The SEC’s Marketing Rule will take effect on Nov. 4, 2022. Investment advisers will no longer adhere to the previous advertising and cash solicitation rules, which have both been replaced by the new rule. The division emphasizes that all advertisements circulated on or after the compliance date are subject to the Marketing Rule, as well as the Books and Records rule. We provided a rundown of key highlights of the 430-page Marketing Rule in a previous post, available here.

We recommend the chief compliance officer (CCO) of all registered investment adviser (RIA) firms review the risk alert, as advisers may face regulatory implications if they violate the new Marketing Rule. 

The division shares the specific areas on which they focus, as they conduct initiatives and reviews to ensure compliance with the Marketing Rule. 

Policies and procedures: Investment advisers will be evaluated for how they have updated and implemented their written policies and procedures to reflect the requirements of the new marketing rule and prevent violations. 

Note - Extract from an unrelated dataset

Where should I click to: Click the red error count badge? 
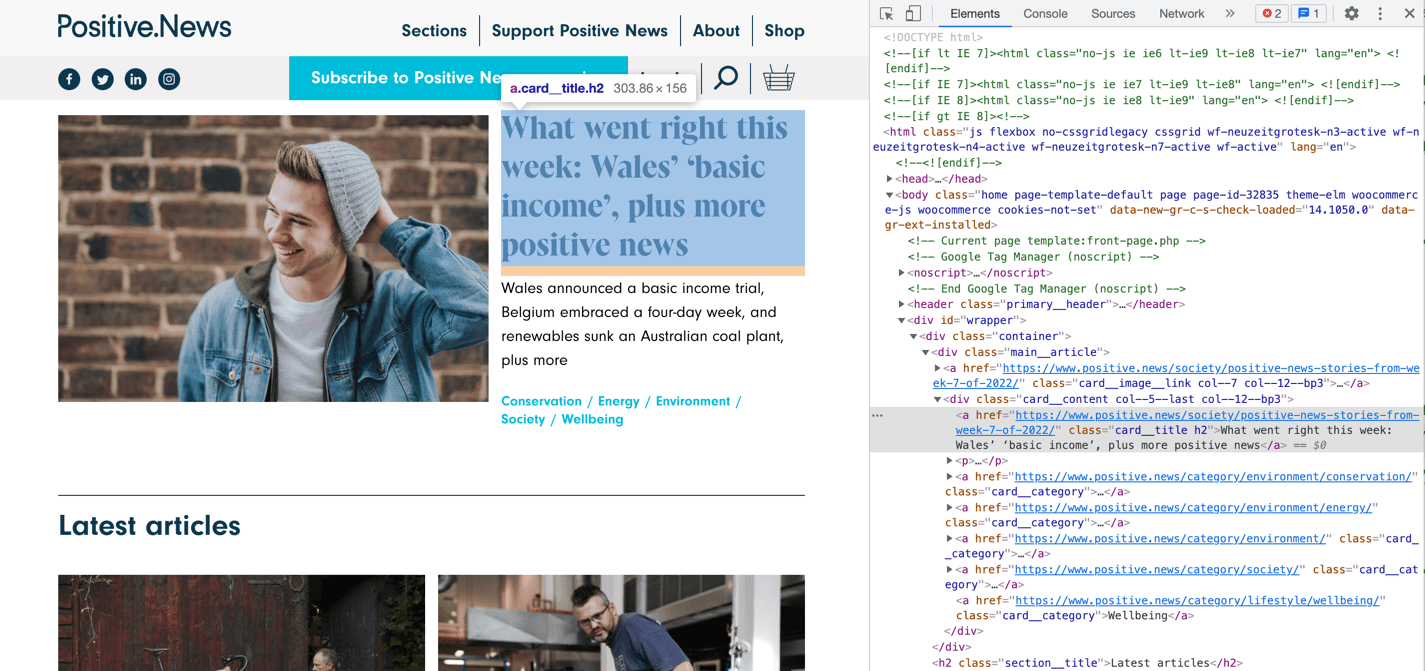point(1272,14)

Substantiation requirement: The division staff will focus on whether an adviser can substantiate the material claims of fact made in advertisements. The adviser must prove they have a reasonable basis to believe they can substantiate the claim, on demand from the SEC. The division provides examples of how an adviser can prove this, one being to create a record at the same time of the advertisement, demonstrating the basis for the belief. 

Performance advertising requirements: Any forms of performance advertising will be evaluated to ensure it does not include prohibitions, such as statements of gross performance (unless also providing net performance), performance results which didn’t include specific time periods, performance results of investments extracted from a full portfolio without providing (or offering to provide) results from the total portfolio, and hypothetical performance (unless policies and procedures are designed to ensure the performance is relevant to the likely financial situation and investment objectives of the intended audience).

Books and Records: The division will look to ensure advisers are adhering to the amendments of the Books and Records Rule, which were made in conjunction with the Marketing Rule. Advisers must keep records of all advertisements they circulate, including certain internal papers, performance related documents, and documentation of oral advertisements, testimonials, and endorsements. The division also emphasizes the importance of accurately and completely addressing the required marketing questions in their next Form ADV amendment.